* **What you will do**:
Write out the material below as a JSON list of strings with one string per line, leaving out blank lines.

'''

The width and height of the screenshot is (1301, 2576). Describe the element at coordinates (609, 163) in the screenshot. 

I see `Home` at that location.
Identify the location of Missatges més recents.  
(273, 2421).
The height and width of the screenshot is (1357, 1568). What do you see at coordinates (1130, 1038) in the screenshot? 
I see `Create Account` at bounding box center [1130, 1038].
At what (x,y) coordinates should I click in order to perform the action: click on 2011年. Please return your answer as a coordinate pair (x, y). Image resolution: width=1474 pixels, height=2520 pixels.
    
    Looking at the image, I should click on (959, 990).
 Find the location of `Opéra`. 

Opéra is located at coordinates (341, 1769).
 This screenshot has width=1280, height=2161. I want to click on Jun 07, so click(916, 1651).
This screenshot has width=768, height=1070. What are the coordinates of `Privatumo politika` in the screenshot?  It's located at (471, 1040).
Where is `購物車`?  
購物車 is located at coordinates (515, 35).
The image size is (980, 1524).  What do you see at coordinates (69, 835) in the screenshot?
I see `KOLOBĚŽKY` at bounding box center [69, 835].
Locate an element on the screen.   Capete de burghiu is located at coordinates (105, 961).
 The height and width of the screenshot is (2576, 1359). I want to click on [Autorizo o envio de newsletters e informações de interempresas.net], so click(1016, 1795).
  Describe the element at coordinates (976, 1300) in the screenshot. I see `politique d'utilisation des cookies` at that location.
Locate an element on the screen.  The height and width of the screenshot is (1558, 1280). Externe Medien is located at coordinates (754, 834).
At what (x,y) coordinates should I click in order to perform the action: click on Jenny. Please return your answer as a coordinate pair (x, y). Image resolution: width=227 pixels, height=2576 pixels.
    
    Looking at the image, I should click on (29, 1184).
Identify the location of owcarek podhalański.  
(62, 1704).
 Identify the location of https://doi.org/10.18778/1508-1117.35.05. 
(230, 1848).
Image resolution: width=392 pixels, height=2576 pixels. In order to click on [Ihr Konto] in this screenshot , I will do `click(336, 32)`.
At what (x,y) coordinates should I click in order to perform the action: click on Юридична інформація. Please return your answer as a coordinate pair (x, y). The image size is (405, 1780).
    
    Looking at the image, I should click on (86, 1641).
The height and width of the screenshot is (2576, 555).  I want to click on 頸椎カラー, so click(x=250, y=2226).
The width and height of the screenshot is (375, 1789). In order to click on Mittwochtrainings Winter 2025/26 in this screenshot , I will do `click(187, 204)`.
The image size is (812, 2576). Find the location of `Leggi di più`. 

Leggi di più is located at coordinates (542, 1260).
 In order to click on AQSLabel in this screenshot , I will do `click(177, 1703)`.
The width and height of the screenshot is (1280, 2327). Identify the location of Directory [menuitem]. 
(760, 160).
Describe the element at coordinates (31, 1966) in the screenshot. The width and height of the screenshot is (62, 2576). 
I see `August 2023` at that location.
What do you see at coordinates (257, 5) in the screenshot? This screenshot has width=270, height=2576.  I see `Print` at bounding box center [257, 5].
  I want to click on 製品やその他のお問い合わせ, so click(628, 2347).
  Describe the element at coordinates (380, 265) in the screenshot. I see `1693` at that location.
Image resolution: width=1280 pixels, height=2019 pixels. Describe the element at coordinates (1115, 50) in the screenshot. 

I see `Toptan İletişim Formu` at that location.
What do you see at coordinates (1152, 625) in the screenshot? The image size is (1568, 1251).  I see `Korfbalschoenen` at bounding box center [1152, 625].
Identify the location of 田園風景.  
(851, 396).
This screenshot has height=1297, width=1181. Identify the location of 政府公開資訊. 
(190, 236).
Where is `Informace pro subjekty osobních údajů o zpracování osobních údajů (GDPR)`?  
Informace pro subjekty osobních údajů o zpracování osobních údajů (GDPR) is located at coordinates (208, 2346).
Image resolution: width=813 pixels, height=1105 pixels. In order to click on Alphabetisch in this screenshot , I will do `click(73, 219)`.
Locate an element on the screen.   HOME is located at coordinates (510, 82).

'''

* **Answer to this task**:
[
  "The width and height of the screenshot is (1301, 2576). Describe the element at coordinates (609, 163) in the screenshot. ",
  "I see `Home` at that location.",
  "Identify the location of Missatges més recents.  ",
  "(273, 2421).",
  "The height and width of the screenshot is (1357, 1568). What do you see at coordinates (1130, 1038) in the screenshot? ",
  "I see `Create Account` at bounding box center [1130, 1038].",
  "At what (x,y) coordinates should I click in order to perform the action: click on 2011年. Please return your answer as a coordinate pair (x, y). Image resolution: width=1474 pixels, height=2520 pixels.",
  "    Looking at the image, I should click on (959, 990).",
  " Find the location of `Opéra`. ",
  "Opéra is located at coordinates (341, 1769).",
  " This screenshot has width=1280, height=2161. I want to click on Jun 07, so click(916, 1651).",
  "This screenshot has width=768, height=1070. What are the coordinates of `Privatumo politika` in the screenshot?  It's located at (471, 1040).",
  "Where is `購物車`?  ",
  "購物車 is located at coordinates (515, 35).",
  "The image size is (980, 1524).  What do you see at coordinates (69, 835) in the screenshot?",
  "I see `KOLOBĚŽKY` at bounding box center [69, 835].",
  "Locate an element on the screen.   Capete de burghiu is located at coordinates (105, 961).",
  " The height and width of the screenshot is (2576, 1359). I want to click on [Autorizo o envio de newsletters e informações de interempresas.net], so click(1016, 1795).",
  "  Describe the element at coordinates (976, 1300) in the screenshot. I see `politique d'utilisation des cookies` at that location.",
  "Locate an element on the screen.  The height and width of the screenshot is (1558, 1280). Externe Medien is located at coordinates (754, 834).",
  "At what (x,y) coordinates should I click in order to perform the action: click on Jenny. Please return your answer as a coordinate pair (x, y). Image resolution: width=227 pixels, height=2576 pixels.",
  "    Looking at the image, I should click on (29, 1184).",
  "Identify the location of owcarek podhalański.  ",
  "(62, 1704).",
  " Identify the location of https://doi.org/10.18778/1508-1117.35.05. ",
  "(230, 1848).",
  "Image resolution: width=392 pixels, height=2576 pixels. In order to click on [Ihr Konto] in this screenshot , I will do `click(336, 32)`.",
  "At what (x,y) coordinates should I click in order to perform the action: click on Юридична інформація. Please return your answer as a coordinate pair (x, y). The image size is (405, 1780).",
  "    Looking at the image, I should click on (86, 1641).",
  "The height and width of the screenshot is (2576, 555).  I want to click on 頸椎カラー, so click(x=250, y=2226).",
  "The width and height of the screenshot is (375, 1789). In order to click on Mittwochtrainings Winter 2025/26 in this screenshot , I will do `click(187, 204)`.",
  "The image size is (812, 2576). Find the location of `Leggi di più`. ",
  "Leggi di più is located at coordinates (542, 1260).",
  " In order to click on AQSLabel in this screenshot , I will do `click(177, 1703)`.",
  "The width and height of the screenshot is (1280, 2327). Identify the location of Directory [menuitem]. ",
  "(760, 160).",
  "Describe the element at coordinates (31, 1966) in the screenshot. The width and height of the screenshot is (62, 2576). ",
  "I see `August 2023` at that location.",
  "What do you see at coordinates (257, 5) in the screenshot? This screenshot has width=270, height=2576.  I see `Print` at bounding box center [257, 5].",
  "  I want to click on 製品やその他のお問い合わせ, so click(628, 2347).",
  "  Describe the element at coordinates (380, 265) in the screenshot. I see `1693` at that location.",
  "Image resolution: width=1280 pixels, height=2019 pixels. Describe the element at coordinates (1115, 50) in the screenshot. ",
  "I see `Toptan İletişim Formu` at that location.",
  "What do you see at coordinates (1152, 625) in the screenshot? The image size is (1568, 1251).  I see `Korfbalschoenen` at bounding box center [1152, 625].",
  "Identify the location of 田園風景.  ",
  "(851, 396).",
  "This screenshot has height=1297, width=1181. Identify the location of 政府公開資訊. ",
  "(190, 236).",
  "Where is `Informace pro subjekty osobních údajů o zpracování osobních údajů (GDPR)`?  ",
  "Informace pro subjekty osobních údajů o zpracování osobních údajů (GDPR) is located at coordinates (208, 2346).",
  "Image resolution: width=813 pixels, height=1105 pixels. In order to click on Alphabetisch in this screenshot , I will do `click(73, 219)`.",
  "Locate an element on the screen.   HOME is located at coordinates (510, 82)."
]